┌────────
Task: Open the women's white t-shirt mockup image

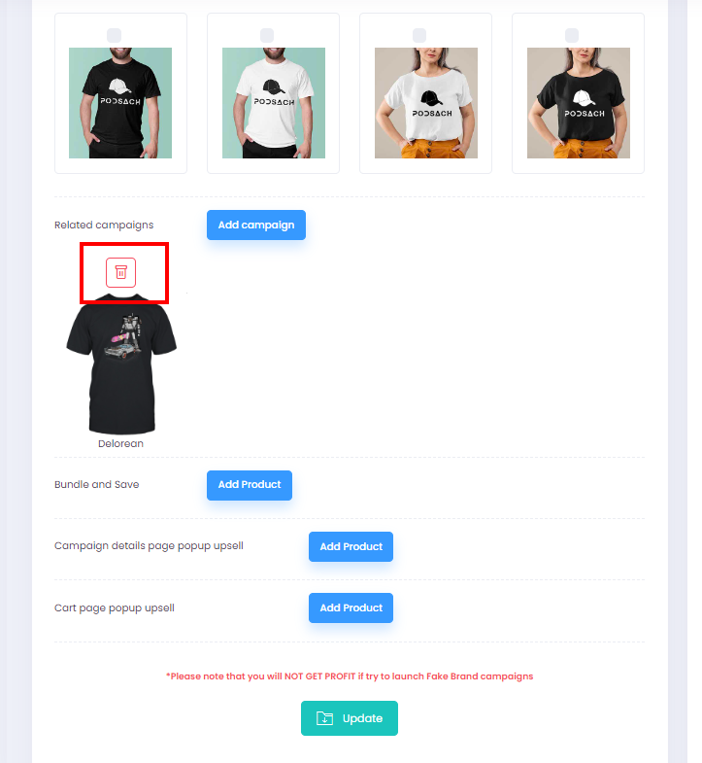Action: pos(426,103)
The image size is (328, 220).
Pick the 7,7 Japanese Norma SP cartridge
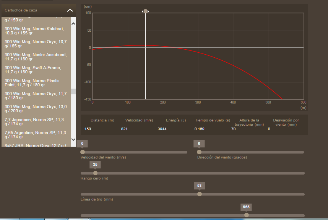click(35, 122)
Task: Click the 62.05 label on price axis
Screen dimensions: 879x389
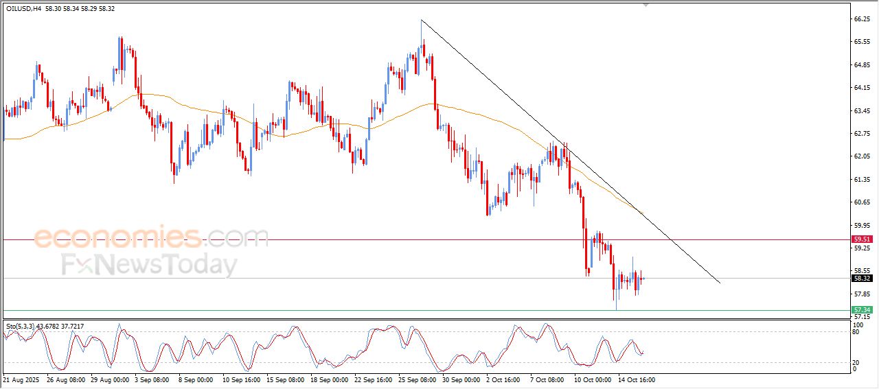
└────────
WHAT IS REQUIRED
Your answer must be the lines from the one containing "Pick the 7,7 Japanese Norma SP cartridge" through the last line of the records, copied exactly, with no pictures.

OUTPUT
Pick the 7,7 Japanese Norma SP cartridge
click(35, 122)
Task: Click the 62.05 label on price axis
Screen dimensions: 879x389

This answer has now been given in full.